Foto: DW/E. Lafforgue
Arte milenar
Em Aniansué, a 200 quilómetros da capital, as raparigas dançam com o corpo revestido de caulino. Elas aprendem a ser "komians" - curandeiras e adivinhas tradicionais. As "komians" são conhecidas pela sua capacidade de curar a má sorte e prever o futuro. São consultadas com frequência pelas autoridades mais poderosas do país. Uma única escola ensina esta arte da cultura Akan.
Foto: DW/E. Lafforgue
Falsos medicamentos trazem falsas esperanças
Quase metade da população vive abaixo da linha da pobreza, o que facilita a exploração de quem precisa de serviços de saúde. Nos últimos três anos foram apreendidas cerca de 600 toneladas de medicamentos falsificados - um terço de todos os medicamentos vendidos no país. Sinais como estes são comuns no exterior das lojas que vendem medicamentos 'made in China'.
Foto: DW/E. Lafforgue
O sonho de uma vida no estrangeiro
O mundo foi alertado para a situação dos refugiados marfinenses em 2020, quando o corpo de um adolescente foi encontrado no trem de aterragem dum avião.

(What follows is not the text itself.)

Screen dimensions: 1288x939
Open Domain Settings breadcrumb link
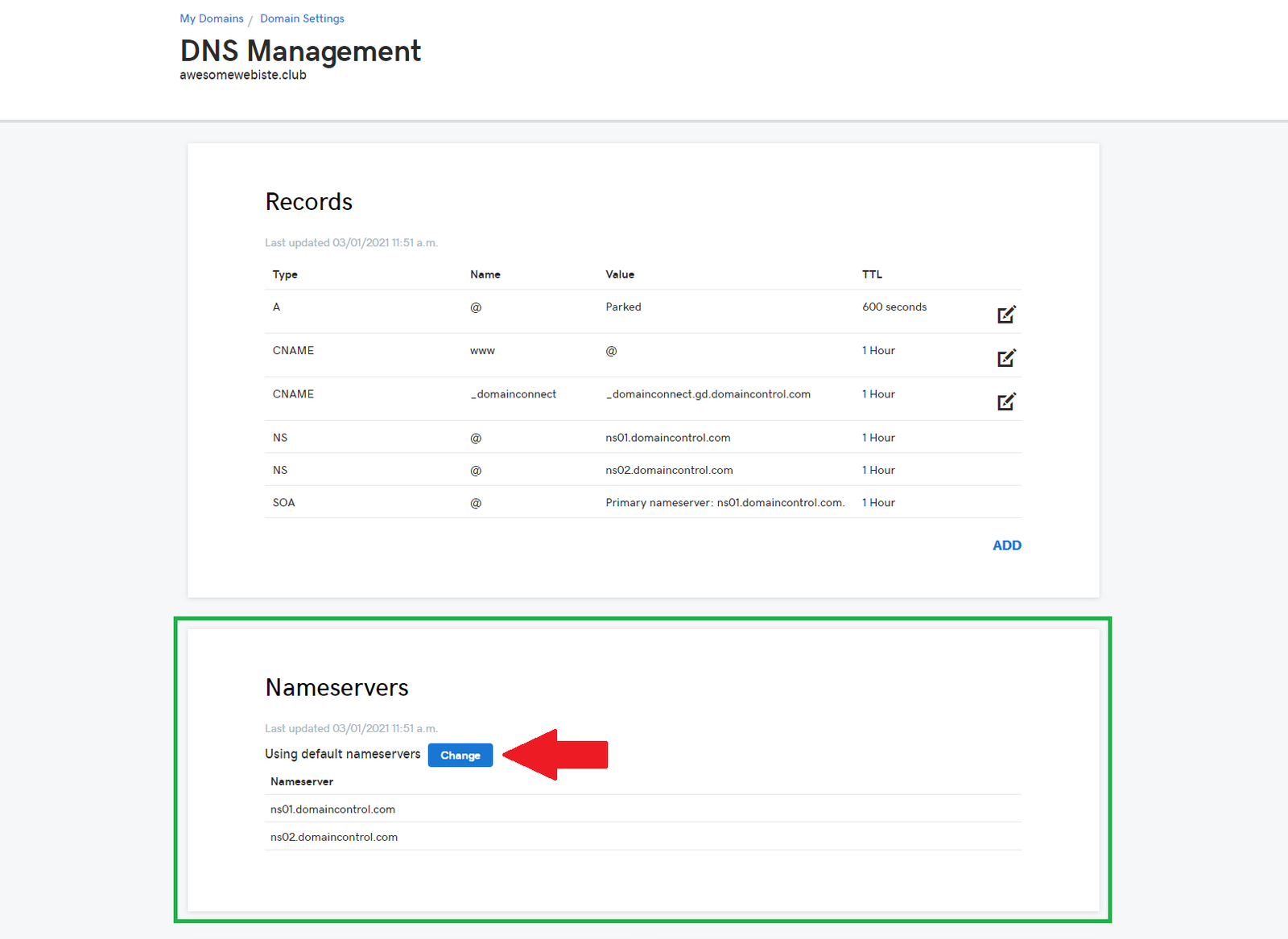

Sem perspetivas de emprego, muitos jovens sonham em começar uma nova vida no estrangeiro, para o que percorrem perigosas rotas de migração. O Presidente Alassane Ouattara prometeu criar 200.000 novos empregos por ano, mas os jovens estão céticos.
Foto: DW/E. Lafforgue
À espera do 'ouro feminino'
Este homem espera pacientemente para comprar manteiga de karité no distrito de Savanes. O produto é conhecido como "ouro feminino" em toda a África, pois são principalmente as mulheres que ganham dinheiro com a sua venda através de pequenas cooperativas. Usada na maquilhagem e na alimentação, a manteiga de karité é popular em todo o mundo.
Foto: DW/E. Lafforgue
Cozinha milenar
Esta mulher, que faz parte da Cooperativa Mulheres Batalhadoras, embrulha o attiéké, um tipo tradicional de cuscuz feito de tubérculos de mandioca. A produção do attiéké também é da responsabilidade das mulheres: elas cultivam a mandioca, processam o alimento e vendem-no na beira da estrada. O dinheiro adquirido é frequentemente utilizado para enviar os filhos à escola.
Foto: DW/E. Lafforgue
Poucas mulheres na mineração
A próspera indústria de mineração continua a ser dominada pelos homens. Isso não impediu algumas mulheres de quererem trabalhar no setor. Mas muitas vezes elas são vítimas de exploração laboral. O trabalho é notoriamente exaustivo sob o sol escaldante.
Foto: DW/E. Lafforgue
Dificuldades no setor de cacau
O setor do cacau da Costa do Marfim está à beira de uma nova crise. Os pequenos comerciantes têm cada vez mais dificuldades em competir com as grandes cooperativas locais, que detêm a maioria dos contratos com os grandes fabricantes de chocolate, como a Mars ou a Nestlé. Das 3.000 cooperativas de cacau do país, pouco mais de 200 são certificadas.
Foto: DW/E. Lafforgue
Sítio de adoração
A Basílica de Nossa Senhora da Paz, em Yamoussoukro, foi consagrada pelo Papa João Paulo II em 1990. A sua construção terá custado cerca de 270 milhões de euros. É ainda maior do que a Basílica de São Pedro, em Roma. A basílica pode acomodar até 200.000 pessoas: 7.000 no seu interior e o restante na esplanada. Mas hoje em dia apenas algumas centenas de pessoas se reúnem para a missa aos domingos.